RAVN Systems, experts in Artificial Intelligence, Enterprise Search, Unstructured Big Data and Knowledge Management, announced today the release of RAVN ACE for automated data extraction for ISDA (International Swaps and Derivatives Association) Master Agreements and Credit Support Annexes (CSAs) using Artificial Intelligence.
In response to increasing regulatory requirements, banks and other participants in the OTC derivatives market need to improve their ability to manage counterparty exposures and their corresponding collateral obligations.
Operations departments are now being pushed to their limits with an extensive and time consuming exercise of repapering (re-negotiating) certain existing contracts to reduce unacceptable levels of risk.

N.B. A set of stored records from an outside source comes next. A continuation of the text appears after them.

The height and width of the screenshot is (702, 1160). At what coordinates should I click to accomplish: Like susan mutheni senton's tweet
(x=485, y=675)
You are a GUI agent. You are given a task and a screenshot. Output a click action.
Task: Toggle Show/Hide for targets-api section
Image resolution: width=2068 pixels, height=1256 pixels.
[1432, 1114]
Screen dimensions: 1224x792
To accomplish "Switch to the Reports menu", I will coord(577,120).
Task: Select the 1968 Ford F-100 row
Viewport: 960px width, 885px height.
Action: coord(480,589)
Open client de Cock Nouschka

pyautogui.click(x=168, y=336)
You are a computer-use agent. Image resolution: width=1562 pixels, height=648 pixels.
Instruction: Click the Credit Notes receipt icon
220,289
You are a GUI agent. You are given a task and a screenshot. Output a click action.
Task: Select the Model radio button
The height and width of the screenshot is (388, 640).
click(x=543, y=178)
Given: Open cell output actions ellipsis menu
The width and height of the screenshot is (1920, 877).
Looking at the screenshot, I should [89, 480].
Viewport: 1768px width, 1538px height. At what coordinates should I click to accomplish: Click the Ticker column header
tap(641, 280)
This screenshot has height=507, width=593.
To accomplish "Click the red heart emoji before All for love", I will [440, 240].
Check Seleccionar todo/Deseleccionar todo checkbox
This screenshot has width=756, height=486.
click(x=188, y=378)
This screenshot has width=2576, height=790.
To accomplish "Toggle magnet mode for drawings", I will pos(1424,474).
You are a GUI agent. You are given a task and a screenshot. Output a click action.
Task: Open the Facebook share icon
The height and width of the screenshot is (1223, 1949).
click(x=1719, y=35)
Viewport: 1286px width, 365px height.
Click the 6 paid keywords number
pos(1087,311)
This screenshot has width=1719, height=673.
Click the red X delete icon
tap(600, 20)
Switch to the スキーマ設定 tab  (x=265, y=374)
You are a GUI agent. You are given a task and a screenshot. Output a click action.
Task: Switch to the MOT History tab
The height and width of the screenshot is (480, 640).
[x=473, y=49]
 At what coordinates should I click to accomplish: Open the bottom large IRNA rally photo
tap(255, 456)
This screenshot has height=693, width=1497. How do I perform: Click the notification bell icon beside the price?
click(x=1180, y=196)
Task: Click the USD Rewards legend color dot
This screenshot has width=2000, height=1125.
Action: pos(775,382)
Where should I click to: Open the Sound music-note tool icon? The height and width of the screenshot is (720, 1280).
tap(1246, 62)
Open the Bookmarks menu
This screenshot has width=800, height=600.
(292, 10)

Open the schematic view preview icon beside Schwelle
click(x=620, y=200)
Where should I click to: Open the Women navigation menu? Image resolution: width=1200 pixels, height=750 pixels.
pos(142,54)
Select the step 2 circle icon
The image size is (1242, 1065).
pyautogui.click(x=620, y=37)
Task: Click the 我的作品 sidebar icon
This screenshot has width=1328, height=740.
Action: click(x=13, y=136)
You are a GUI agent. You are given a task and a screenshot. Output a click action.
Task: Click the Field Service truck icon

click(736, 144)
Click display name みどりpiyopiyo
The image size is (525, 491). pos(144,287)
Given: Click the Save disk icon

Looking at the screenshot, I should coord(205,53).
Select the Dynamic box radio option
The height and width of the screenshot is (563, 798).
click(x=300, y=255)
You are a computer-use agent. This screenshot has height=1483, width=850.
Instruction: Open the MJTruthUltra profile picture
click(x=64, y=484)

In turn, this causes significant documentation management problems for users of derivatives.
RAVN’s ground-breaking technology, RAVN ACE, joins elements of Artificial Intelligence and information processing to deliver a platform that can read, interpret, extract and summarise content held within ISDA CSAs and other legal documents. It converts unstructured data into structured output, in a fraction of the time it takes a human – and with a higher degree of accuracy.
RAVN ACE can extract the structure of the agreement, the clauses and sub-clauses, which can be very useful for subsequent re-negotiation purposes. It then further extracts the key definitions from the contract, including collateral data from tabular formats within the credit support annexes. All this data is made available for input to contract or collateral management and margining systems or can simply be provided as an Excel or XML output for analysis.
RAVN ACE also provides an in-context review and preview of the extracted terms to allow reviewing teams to further validate the data in the context of the original agreement.
Even where companies have a good understanding of their contracts and collateral, RAVN ACE can offer an audit service to compare the actual terms in the documents with what has been manually abstracted. Due to the historic nature of some agreements, and from past experience of other manual abstraction exercises, there are likely to be differences.
Having extracted or audited the metadata, RAVN ACE can then analyse the content estate, identify the high credit risk relationships and as a result, quickly and easily scope the size of the repapering exercise required.
By automating the pushing of extracted metadata into a firms collateral management system, institutions will be able to tackle the challenges they face and manage time efficiently, stay regulatory compliant and keep costs to a minimum.